◆ PROVIDED PASSAGE:
Many patients experience heightened anxiety when visiting the dental office, often due to traumatic past experiences or a perceived lack of control during their visit. Unfortunately, it only takes one bad experience to create a lifetime of dental fear and anxiety.1 With personalization, empathy, and a focus on patient comfort, dental hygienists can help patients decrease their dental anxiety and fear.
The dental environment is filled with sensory triggers, such as smells, overstimulating bright lights, and the sounds of the drill and suction. While we cannot eliminate all sensory triggers during a dental visit, we can offer ways to help distract patients from them with music. Music provides a simple yet powerful way to customize the appointment, distracting patients from the anxiety and fear they may be experiencing.2 In contrast, visual distractions, such as operatory monitors or TVs, may contribute to sensory overload and ergonomic challenges for clinicians.
Visual Distraction Limitations
I have noticed a trend over the years toward the increased use of monitors or TVs in the operatory, allowing patients to stream content to watch during their visit. While it may make the office look high-tech and impressive, I’ve found its necessity questionable.
For example, I once worked in an office where each operatory had three large TVs. One was mounted on the ceiling for patient streaming, and two were mounted on the wall in front of the patient, primarily for displaying marketing slides and patient education. I often heard patients comment that they felt overwhelmed by the number of screens. I also found that, as a clinician, I experienced noise fatigue and overstimulation from being surrounded by screens for many hours.
While I do see the value of using large monitors to display radiographs and intraoral images for patient education, one monitor dedicated to this purpose is sufficient. Any additional monitors risk sensory overload, contributing unnecessary background noise and stimulation for both the patient and the clinician.

(Collected data entries)
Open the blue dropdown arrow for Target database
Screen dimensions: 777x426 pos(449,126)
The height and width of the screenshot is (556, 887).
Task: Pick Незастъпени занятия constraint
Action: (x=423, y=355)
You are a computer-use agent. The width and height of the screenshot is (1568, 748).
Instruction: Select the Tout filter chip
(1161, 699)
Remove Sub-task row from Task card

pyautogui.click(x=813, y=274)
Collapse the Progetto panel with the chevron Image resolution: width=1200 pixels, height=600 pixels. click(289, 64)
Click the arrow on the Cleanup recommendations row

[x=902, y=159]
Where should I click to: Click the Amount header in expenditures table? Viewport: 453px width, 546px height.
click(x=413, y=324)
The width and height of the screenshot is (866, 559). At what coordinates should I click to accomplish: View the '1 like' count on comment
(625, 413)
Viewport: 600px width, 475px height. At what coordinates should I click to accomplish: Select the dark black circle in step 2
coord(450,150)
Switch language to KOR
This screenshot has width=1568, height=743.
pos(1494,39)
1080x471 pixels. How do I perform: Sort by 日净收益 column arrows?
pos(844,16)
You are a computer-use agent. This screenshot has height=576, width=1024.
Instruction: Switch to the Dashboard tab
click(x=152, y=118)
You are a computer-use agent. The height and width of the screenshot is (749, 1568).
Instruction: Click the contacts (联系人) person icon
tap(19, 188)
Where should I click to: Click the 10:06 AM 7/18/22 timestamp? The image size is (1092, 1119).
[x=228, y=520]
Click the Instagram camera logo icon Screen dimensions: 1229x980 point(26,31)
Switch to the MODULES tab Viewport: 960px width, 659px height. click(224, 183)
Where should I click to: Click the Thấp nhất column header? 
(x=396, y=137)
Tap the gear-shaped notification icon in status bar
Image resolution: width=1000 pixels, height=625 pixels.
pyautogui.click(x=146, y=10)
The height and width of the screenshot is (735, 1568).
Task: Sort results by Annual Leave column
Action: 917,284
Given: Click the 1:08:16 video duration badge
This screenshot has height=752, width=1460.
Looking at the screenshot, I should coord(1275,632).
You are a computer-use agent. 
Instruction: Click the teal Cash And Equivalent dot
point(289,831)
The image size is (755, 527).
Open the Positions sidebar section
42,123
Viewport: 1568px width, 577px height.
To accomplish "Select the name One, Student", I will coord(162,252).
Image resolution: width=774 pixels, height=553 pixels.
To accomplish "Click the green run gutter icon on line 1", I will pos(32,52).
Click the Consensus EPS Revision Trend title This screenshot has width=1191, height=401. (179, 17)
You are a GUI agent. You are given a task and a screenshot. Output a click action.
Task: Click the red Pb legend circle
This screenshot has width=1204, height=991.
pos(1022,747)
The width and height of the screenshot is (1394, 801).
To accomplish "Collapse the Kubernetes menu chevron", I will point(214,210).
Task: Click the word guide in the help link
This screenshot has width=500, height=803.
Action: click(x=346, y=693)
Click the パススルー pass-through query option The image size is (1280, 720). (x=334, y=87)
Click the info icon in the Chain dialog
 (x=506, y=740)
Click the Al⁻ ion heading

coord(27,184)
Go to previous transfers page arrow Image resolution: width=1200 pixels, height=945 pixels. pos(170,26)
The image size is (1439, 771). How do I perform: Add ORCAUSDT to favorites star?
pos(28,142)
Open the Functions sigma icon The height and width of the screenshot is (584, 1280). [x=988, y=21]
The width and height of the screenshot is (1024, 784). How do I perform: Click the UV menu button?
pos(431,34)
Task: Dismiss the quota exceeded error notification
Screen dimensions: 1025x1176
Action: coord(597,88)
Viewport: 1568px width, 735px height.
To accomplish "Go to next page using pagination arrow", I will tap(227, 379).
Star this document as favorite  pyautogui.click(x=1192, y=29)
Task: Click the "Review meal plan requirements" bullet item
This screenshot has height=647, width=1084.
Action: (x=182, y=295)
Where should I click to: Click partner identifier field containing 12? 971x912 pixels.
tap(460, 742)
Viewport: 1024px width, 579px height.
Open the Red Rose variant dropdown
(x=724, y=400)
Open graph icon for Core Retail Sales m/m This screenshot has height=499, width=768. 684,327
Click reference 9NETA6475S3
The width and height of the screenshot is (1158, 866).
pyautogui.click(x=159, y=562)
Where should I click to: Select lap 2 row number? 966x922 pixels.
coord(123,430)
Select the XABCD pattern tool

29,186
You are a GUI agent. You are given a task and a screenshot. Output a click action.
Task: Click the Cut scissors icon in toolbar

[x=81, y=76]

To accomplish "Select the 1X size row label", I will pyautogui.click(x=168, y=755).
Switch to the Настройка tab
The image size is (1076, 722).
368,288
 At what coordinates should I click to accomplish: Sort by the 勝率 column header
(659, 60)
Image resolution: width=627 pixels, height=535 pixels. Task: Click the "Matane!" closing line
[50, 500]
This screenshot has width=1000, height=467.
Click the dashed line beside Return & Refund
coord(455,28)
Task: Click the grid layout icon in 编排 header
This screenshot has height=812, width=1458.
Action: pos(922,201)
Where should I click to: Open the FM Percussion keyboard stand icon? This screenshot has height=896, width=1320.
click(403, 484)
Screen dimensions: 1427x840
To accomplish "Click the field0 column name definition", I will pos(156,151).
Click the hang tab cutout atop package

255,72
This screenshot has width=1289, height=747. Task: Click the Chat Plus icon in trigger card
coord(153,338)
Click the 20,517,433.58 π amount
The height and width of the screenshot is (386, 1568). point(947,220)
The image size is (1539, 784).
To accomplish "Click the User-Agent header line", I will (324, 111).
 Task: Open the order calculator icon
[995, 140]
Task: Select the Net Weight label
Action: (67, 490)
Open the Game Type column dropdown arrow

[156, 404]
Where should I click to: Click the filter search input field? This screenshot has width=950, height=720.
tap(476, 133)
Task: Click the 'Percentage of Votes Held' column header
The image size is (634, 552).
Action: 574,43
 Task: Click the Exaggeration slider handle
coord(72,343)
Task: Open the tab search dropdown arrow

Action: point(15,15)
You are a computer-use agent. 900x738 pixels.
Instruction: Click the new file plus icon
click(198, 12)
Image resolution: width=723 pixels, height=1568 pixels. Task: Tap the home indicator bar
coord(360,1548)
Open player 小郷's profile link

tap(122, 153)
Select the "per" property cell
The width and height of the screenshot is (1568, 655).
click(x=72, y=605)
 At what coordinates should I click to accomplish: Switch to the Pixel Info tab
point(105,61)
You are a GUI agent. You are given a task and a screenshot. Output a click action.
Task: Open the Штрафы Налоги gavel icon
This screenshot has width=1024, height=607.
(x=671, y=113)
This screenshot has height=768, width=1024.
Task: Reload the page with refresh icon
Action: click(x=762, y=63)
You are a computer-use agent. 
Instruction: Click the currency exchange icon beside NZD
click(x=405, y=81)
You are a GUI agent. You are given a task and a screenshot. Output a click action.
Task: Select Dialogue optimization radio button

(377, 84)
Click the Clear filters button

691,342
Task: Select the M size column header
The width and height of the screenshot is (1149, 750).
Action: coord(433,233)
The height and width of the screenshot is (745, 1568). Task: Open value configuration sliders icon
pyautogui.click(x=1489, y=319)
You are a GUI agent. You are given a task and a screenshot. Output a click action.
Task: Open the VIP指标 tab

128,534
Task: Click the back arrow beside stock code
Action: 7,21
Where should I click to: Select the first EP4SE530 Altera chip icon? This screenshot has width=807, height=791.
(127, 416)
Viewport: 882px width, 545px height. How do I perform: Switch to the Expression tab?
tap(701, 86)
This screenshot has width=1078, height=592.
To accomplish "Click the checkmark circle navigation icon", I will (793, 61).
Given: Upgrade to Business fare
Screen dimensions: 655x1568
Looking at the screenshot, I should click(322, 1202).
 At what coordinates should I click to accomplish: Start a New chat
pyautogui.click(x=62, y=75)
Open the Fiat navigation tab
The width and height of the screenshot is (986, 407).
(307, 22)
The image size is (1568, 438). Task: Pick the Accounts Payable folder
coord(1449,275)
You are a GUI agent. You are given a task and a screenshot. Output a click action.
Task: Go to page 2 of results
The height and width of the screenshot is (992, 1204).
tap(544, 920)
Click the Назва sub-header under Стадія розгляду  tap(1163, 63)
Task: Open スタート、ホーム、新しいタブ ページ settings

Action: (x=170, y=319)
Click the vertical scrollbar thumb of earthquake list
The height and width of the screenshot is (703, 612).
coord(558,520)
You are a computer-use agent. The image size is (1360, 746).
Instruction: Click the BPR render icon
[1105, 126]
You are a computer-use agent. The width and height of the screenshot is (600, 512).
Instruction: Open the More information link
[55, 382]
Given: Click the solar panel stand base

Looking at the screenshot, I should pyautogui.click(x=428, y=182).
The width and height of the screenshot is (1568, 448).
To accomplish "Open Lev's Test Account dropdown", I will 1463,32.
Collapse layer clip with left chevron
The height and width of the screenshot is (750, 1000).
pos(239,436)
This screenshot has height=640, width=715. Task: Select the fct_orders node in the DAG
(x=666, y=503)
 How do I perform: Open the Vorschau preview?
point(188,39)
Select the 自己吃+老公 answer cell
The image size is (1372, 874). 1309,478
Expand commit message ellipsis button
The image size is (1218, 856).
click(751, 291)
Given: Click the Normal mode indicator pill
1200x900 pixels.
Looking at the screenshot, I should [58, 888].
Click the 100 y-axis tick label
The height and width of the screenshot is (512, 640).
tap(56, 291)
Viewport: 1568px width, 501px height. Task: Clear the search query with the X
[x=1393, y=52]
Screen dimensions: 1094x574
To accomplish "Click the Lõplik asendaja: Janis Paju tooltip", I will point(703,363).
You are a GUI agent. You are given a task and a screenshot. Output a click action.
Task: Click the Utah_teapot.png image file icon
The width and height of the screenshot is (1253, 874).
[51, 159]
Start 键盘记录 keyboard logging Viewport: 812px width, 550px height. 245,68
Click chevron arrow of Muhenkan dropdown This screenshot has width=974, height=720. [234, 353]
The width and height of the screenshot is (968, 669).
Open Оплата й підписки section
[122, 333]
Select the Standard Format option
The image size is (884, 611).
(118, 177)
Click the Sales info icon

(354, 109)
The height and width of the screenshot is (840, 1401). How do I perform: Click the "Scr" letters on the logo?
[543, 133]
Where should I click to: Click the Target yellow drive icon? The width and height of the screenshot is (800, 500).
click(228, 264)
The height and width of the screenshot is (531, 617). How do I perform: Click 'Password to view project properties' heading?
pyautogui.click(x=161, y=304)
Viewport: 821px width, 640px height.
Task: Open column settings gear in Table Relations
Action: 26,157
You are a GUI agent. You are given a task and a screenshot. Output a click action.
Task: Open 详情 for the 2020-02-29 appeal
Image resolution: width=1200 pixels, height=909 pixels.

◆ EXERCISE OBJECTIVE: Reproduce word for word the portion of the dental anxiety passage that opens with the words "Many patients experience" and closes with "anxiety and fear.". Rely solely on the dental anxiety passage and disregard the rows.

◆ RESULT OF THIS TASK:
Many patients experience heightened anxiety when visiting the dental office, often due to traumatic past experiences or a perceived lack of control during their visit. Unfortunately, it only takes one bad experience to create a lifetime of dental fear and anxiety.1 With personalization, empathy, and a focus on patient comfort, dental hygienists can help patients decrease their dental anxiety and fear.